» STATED EXERCISE
Reproduce the lines below unchanged, from the first one through the line containing "This page has width=1260, height=1783.".

[Data on locating visible targets]

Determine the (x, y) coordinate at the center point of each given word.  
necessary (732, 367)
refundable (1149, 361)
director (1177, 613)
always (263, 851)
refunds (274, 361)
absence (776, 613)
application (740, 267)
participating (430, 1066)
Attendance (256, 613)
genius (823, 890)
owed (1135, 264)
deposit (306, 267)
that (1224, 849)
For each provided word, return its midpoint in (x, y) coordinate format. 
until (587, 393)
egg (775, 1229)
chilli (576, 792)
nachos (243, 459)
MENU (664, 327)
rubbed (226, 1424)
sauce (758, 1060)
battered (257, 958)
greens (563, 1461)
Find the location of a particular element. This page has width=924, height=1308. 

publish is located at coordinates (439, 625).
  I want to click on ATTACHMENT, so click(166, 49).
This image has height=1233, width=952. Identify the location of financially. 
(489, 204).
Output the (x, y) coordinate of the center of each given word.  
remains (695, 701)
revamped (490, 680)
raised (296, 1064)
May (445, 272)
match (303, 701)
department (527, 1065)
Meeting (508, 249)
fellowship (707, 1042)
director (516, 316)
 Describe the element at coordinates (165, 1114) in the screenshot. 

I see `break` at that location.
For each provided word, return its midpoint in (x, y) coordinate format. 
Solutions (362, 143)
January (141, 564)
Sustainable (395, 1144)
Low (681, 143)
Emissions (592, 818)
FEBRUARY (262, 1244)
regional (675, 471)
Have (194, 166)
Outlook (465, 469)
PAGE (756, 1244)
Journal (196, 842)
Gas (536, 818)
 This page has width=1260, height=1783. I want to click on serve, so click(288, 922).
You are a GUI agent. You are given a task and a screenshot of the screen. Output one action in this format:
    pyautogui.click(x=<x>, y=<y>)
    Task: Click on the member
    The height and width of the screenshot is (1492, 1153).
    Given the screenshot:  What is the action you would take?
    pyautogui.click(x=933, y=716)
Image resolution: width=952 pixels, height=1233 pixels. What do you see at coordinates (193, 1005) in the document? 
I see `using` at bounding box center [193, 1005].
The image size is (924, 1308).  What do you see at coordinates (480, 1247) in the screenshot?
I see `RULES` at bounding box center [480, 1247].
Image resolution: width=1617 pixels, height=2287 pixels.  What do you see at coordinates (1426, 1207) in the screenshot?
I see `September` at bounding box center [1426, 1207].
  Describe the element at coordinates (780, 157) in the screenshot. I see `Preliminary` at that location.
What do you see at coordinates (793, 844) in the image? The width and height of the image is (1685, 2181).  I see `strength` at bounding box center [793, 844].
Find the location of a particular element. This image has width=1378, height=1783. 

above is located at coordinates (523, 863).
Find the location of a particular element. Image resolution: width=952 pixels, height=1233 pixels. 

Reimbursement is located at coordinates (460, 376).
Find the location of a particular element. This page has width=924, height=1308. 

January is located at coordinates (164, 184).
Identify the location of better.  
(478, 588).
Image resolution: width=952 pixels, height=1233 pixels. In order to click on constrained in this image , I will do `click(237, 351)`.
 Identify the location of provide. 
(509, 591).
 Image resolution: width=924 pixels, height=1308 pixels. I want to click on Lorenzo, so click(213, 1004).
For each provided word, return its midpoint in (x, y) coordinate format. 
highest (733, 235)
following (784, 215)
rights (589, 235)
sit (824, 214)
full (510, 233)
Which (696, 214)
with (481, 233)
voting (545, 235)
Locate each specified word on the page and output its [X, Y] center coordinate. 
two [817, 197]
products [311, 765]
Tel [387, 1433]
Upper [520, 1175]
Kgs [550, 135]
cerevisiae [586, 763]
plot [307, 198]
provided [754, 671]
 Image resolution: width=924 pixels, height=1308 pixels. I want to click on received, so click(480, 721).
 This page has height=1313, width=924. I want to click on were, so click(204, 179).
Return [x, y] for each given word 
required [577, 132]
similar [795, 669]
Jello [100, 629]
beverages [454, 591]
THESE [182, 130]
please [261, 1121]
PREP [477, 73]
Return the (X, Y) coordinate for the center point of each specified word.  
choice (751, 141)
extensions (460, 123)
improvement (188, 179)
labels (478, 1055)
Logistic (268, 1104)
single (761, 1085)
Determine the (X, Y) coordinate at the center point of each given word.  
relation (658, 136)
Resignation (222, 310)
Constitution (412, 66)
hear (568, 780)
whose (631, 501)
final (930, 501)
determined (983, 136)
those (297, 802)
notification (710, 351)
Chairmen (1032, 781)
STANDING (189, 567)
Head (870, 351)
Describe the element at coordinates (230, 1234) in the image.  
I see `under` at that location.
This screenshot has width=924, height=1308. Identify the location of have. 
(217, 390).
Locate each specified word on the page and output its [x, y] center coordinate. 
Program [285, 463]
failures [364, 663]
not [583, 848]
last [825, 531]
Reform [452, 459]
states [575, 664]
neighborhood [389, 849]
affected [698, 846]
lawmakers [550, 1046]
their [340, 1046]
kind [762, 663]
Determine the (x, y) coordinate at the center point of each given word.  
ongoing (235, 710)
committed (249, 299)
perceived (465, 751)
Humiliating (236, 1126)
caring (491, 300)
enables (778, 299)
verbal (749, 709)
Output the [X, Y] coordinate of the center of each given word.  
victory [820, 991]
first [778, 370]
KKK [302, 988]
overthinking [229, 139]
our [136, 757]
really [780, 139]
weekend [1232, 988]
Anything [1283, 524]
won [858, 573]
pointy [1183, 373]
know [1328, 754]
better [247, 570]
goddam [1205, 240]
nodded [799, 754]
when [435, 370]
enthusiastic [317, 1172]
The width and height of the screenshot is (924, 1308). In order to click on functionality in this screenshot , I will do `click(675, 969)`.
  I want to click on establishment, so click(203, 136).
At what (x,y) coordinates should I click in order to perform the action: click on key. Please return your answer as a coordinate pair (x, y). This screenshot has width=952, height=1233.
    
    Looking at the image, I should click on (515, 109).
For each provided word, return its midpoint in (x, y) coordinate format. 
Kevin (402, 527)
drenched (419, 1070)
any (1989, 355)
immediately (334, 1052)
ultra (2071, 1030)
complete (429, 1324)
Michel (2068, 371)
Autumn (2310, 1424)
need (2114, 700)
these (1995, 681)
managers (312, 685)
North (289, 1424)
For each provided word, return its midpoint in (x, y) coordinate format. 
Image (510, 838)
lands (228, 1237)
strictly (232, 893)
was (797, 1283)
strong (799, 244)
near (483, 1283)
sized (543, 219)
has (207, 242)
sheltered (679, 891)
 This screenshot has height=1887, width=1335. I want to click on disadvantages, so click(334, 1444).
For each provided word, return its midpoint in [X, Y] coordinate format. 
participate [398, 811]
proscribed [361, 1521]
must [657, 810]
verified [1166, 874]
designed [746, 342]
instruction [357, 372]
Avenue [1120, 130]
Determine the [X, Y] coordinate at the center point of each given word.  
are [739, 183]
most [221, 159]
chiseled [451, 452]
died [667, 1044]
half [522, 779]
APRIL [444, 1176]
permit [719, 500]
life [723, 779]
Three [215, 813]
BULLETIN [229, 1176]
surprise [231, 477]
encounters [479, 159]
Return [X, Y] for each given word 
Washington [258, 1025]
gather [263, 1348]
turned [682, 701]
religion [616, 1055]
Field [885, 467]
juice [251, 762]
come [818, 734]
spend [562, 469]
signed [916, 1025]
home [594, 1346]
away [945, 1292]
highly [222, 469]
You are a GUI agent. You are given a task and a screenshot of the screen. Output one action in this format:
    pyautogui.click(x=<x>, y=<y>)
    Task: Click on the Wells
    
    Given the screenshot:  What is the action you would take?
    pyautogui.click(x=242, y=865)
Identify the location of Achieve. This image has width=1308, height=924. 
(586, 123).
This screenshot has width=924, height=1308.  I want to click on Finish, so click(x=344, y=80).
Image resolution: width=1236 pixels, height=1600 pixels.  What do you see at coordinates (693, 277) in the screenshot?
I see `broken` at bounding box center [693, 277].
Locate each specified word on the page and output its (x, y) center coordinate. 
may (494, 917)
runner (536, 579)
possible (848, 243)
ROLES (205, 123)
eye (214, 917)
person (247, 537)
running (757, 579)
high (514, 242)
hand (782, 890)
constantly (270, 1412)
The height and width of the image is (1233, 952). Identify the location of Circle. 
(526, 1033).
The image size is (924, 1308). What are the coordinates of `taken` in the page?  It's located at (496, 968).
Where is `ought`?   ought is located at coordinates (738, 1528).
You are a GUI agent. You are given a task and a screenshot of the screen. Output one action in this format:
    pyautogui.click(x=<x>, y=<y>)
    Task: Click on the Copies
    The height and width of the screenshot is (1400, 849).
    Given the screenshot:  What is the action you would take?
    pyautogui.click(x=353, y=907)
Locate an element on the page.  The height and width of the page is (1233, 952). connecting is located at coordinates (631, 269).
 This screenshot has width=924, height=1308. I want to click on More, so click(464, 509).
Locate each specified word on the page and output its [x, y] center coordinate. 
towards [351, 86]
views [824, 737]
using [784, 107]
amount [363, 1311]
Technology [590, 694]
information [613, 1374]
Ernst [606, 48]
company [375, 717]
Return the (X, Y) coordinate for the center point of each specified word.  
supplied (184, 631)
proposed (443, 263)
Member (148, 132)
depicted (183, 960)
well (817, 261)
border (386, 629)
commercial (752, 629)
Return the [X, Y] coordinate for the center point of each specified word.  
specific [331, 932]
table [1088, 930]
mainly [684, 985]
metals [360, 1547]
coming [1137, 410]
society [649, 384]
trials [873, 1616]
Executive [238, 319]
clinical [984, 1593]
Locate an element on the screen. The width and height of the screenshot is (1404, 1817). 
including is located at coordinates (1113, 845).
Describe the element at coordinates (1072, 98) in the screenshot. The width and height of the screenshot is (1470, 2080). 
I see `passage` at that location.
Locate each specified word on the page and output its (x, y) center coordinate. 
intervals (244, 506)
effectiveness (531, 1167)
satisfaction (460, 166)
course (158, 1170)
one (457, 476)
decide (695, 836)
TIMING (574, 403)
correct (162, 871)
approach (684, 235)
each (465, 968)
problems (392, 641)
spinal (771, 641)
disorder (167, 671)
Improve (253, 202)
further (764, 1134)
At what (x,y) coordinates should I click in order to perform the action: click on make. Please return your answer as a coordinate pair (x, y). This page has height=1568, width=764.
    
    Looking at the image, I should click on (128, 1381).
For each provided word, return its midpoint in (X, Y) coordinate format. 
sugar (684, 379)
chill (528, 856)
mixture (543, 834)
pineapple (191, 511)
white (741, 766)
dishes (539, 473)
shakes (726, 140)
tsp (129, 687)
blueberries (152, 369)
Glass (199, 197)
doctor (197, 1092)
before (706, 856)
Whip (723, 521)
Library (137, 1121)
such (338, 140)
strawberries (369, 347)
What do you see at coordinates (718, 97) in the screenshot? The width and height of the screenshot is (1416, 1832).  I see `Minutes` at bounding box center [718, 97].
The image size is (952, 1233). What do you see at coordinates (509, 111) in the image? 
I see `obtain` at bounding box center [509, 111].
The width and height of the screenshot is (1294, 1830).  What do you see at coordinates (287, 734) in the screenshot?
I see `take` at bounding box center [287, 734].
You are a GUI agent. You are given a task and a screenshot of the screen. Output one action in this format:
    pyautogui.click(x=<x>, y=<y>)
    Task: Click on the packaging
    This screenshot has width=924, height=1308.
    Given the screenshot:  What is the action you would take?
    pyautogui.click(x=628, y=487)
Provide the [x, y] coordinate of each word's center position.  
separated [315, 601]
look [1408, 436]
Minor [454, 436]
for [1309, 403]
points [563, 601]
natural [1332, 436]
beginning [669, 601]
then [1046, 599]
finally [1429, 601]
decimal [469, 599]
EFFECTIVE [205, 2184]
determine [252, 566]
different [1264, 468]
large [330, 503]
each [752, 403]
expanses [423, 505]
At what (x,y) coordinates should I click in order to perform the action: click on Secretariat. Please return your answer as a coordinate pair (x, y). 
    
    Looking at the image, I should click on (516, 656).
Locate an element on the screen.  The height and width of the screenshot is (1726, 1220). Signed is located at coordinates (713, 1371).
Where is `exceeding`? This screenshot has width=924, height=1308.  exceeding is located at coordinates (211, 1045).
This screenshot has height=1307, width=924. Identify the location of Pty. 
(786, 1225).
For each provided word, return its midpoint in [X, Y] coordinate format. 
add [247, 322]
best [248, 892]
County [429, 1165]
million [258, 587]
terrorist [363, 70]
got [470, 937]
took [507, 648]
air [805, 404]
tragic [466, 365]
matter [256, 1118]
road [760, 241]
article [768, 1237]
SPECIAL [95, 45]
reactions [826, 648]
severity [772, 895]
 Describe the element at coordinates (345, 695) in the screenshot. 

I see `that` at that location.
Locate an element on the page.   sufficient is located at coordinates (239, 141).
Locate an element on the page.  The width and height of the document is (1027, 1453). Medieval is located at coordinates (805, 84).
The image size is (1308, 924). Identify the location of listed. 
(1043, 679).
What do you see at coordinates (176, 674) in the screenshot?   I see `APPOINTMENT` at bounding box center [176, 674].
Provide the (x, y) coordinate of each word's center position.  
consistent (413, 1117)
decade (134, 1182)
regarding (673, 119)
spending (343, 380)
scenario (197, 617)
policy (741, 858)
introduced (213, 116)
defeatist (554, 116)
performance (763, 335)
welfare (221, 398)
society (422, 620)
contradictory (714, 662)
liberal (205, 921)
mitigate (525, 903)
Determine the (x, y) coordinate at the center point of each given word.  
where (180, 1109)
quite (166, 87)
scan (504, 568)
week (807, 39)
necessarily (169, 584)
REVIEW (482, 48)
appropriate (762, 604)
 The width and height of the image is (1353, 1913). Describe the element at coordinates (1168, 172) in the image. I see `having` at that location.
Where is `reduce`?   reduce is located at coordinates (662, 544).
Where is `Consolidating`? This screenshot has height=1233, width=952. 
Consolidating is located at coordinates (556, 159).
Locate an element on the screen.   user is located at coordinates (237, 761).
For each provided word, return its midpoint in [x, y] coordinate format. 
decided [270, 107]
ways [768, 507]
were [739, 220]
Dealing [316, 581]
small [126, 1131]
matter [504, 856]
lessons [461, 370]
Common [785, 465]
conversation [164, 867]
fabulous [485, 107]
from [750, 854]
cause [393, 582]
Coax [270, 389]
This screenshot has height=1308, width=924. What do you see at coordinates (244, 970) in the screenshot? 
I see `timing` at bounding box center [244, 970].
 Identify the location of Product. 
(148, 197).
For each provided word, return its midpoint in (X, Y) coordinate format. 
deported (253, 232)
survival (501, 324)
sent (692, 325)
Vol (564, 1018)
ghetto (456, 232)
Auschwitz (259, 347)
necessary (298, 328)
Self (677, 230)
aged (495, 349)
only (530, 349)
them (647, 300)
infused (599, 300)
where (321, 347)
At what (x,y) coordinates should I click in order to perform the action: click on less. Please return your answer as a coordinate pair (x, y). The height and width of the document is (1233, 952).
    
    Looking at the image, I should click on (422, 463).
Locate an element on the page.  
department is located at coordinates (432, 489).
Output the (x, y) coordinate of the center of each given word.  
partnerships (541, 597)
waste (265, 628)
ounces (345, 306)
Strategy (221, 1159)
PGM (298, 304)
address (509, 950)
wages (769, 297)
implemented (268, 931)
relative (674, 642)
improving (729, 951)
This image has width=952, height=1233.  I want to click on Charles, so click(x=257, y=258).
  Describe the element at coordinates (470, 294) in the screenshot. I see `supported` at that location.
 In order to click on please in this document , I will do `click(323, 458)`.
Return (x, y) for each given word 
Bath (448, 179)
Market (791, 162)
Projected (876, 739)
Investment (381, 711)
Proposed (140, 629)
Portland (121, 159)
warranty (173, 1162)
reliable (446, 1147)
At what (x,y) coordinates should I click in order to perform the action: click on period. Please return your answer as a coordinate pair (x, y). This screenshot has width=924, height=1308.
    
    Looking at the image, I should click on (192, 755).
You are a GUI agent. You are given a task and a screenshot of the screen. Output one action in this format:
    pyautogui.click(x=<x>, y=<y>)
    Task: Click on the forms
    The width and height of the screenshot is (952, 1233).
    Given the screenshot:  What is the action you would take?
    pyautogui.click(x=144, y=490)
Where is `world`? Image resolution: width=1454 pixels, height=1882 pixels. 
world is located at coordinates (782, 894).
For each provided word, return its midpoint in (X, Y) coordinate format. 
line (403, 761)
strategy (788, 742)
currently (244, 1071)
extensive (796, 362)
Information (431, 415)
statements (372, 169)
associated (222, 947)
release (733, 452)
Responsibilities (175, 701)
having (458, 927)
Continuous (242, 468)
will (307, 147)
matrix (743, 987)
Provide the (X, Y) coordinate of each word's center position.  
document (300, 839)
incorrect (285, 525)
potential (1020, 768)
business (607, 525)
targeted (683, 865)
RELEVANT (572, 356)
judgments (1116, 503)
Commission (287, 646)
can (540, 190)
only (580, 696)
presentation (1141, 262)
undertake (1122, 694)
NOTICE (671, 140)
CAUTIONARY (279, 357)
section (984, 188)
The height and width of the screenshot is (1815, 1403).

» ANSWER TO THE TASK
Determine the (x, y) coordinate at the center point of each given word.  
necessary (732, 367)
refundable (1149, 361)
director (1177, 613)
always (263, 851)
refunds (274, 361)
absence (776, 613)
application (740, 267)
participating (430, 1066)
Attendance (256, 613)
genius (823, 890)
owed (1135, 264)
deposit (306, 267)
that (1224, 849)
For each provided word, return its midpoint in (x, y) coordinate format. 
until (587, 393)
egg (775, 1229)
chilli (576, 792)
nachos (243, 459)
MENU (664, 327)
rubbed (226, 1424)
sauce (758, 1060)
battered (257, 958)
greens (563, 1461)
Find the location of a particular element. This page has width=924, height=1308. 

publish is located at coordinates (439, 625).
  I want to click on ATTACHMENT, so click(166, 49).
This image has height=1233, width=952. Identify the location of financially. 
(489, 204).
Output the (x, y) coordinate of the center of each given word.  
remains (695, 701)
revamped (490, 680)
raised (296, 1064)
May (445, 272)
match (303, 701)
department (527, 1065)
Meeting (508, 249)
fellowship (707, 1042)
director (516, 316)
 Describe the element at coordinates (165, 1114) in the screenshot. 

I see `break` at that location.
For each provided word, return its midpoint in (x, y) coordinate format. 
Solutions (362, 143)
January (141, 564)
Sustainable (395, 1144)
Low (681, 143)
Emissions (592, 818)
FEBRUARY (262, 1244)
regional (675, 471)
Have (194, 166)
Outlook (465, 469)
PAGE (756, 1244)
Journal (196, 842)
Gas (536, 818)
 This page has width=1260, height=1783. I want to click on serve, so click(288, 922).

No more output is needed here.